The iterative reconstruction method refers to the repeated steps that are attempted by medical imagers for producing the CT images that are consistent with some previous knowledge about image content and imaging physics. Image reconstruction was eventually compared with presently used iterative approaches and the new deep neural network for post-processing of images.

Three radiologists assessed and scored images for a couple of features—image noise suppression and structural fidelity. The former emerges as arbitrary patterns on the image that detract from its clarity, while the latter refers to the image’s ability to precisely depict the anatomical structures in the field of view, which, incidentally, can be reduced by noise.

With regards to abdominal imaging, higher scores were given to images created with the modularized neural network technique on two of the three scanning devices and the images from the third device were considered as similar quality with the iterative reconstruction technique. In the case of chest imaging, the image quality was found to be similar between the two techniques for all devices. On the whole, the modularized neural network performed comparably or satisfactorily in relation to the iterative technique when the radiologists assessed noise suppression and structural fidelity.

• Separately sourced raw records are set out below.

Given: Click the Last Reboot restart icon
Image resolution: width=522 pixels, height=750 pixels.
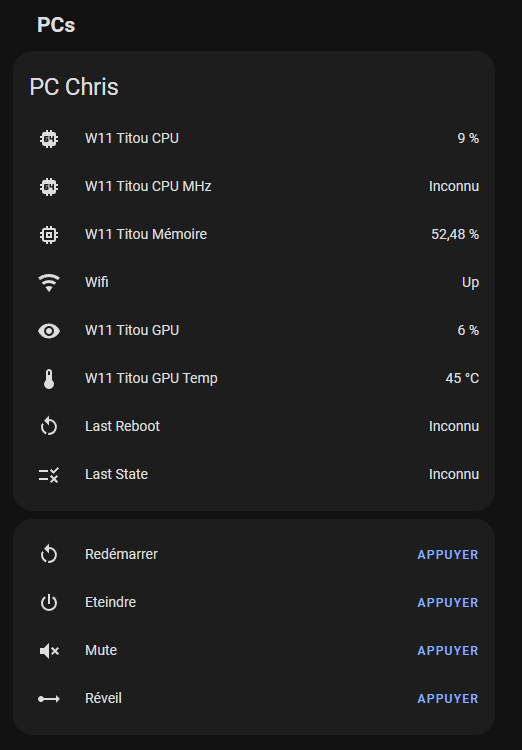Looking at the screenshot, I should (x=49, y=426).
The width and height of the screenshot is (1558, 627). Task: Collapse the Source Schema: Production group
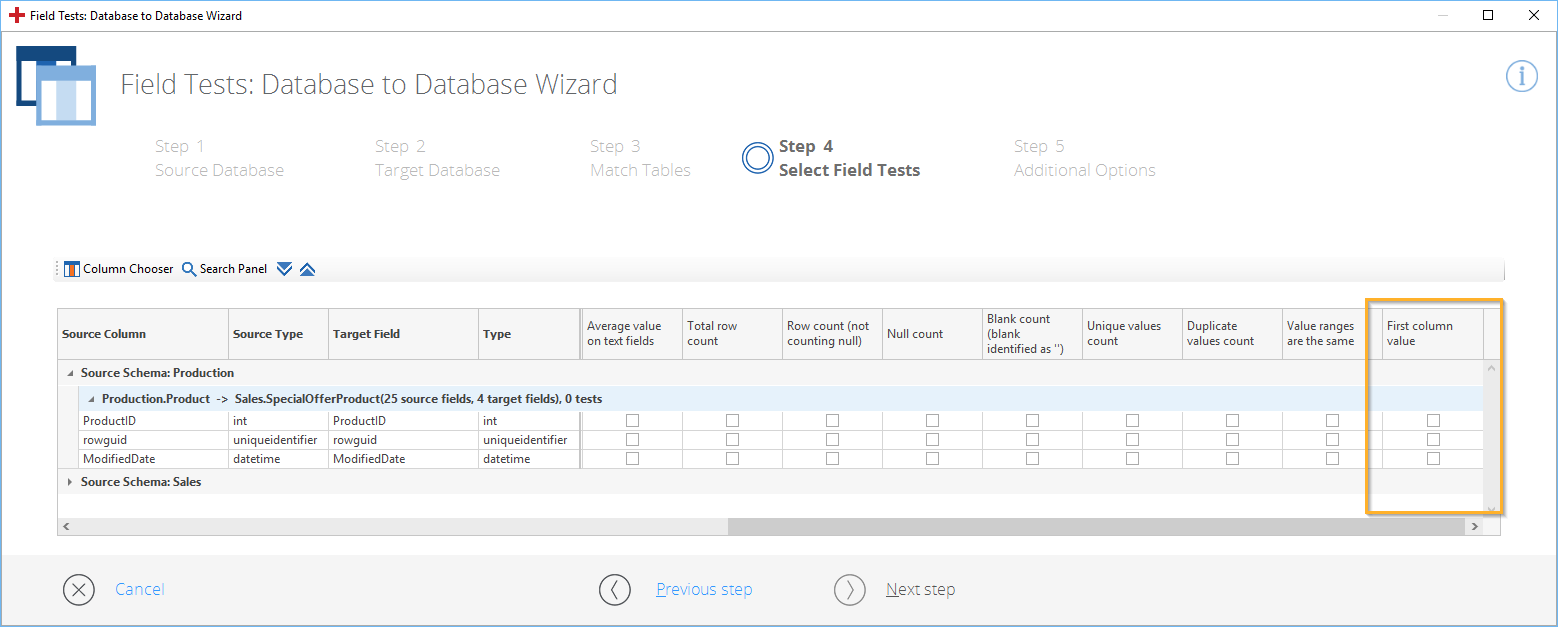[69, 373]
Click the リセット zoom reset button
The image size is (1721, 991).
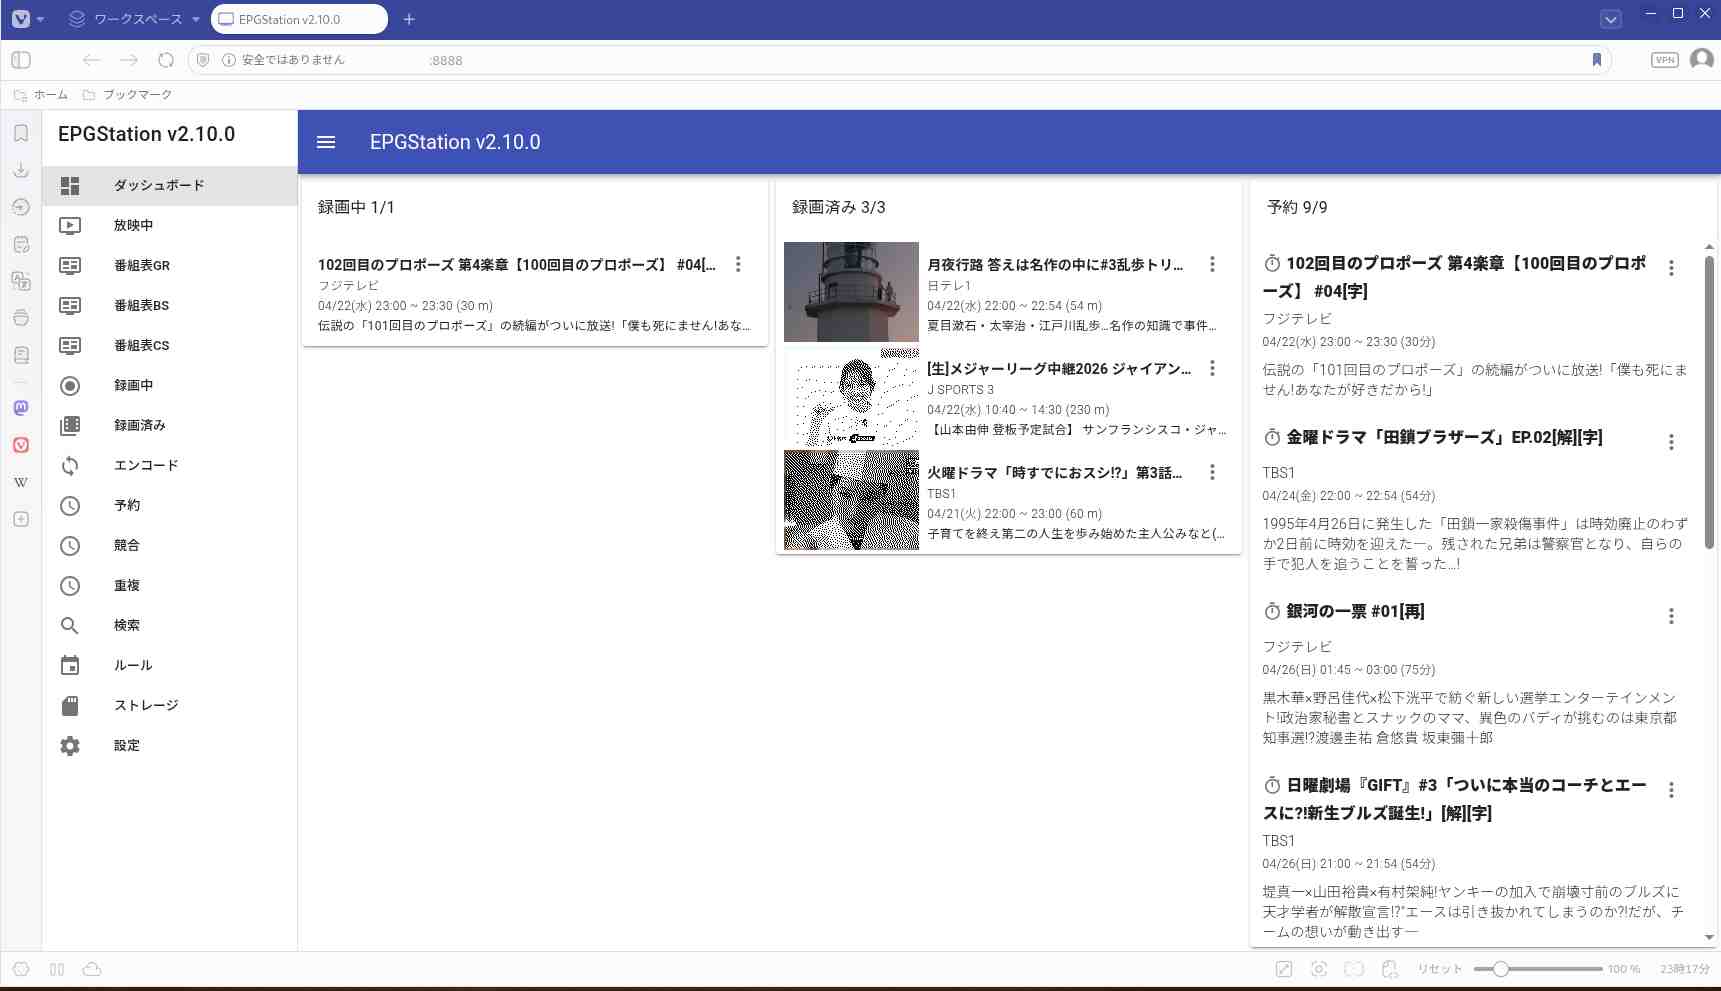(x=1439, y=969)
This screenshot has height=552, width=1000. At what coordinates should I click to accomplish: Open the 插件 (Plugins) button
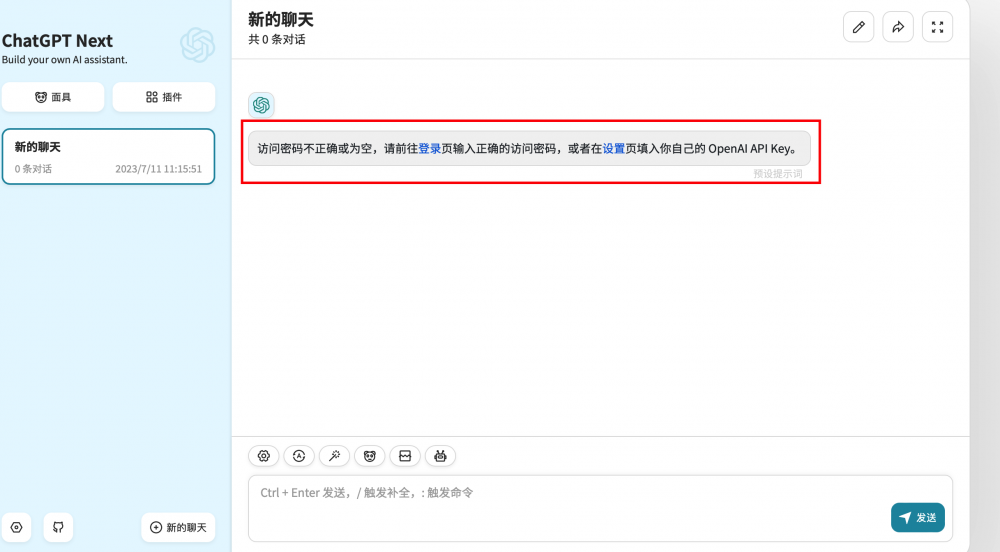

The investigators added that their novel technique is relatively faster when compared to the present commercial techniques and that institutions with existing CT scanners of different brands can use their method to create comparable image results.

According to Wang, the study outcomes prove that deep learning can possibly help in creating high-quality CT images at lower dosages, and simultaneously, this new method is relatively more efficient when compared to the iterative technique, which not only takes a long time but is also subject to image noise artifacts.

The study was partly supported by a grant from NIBIB (EB017140) for research to create systems for low-dose CT.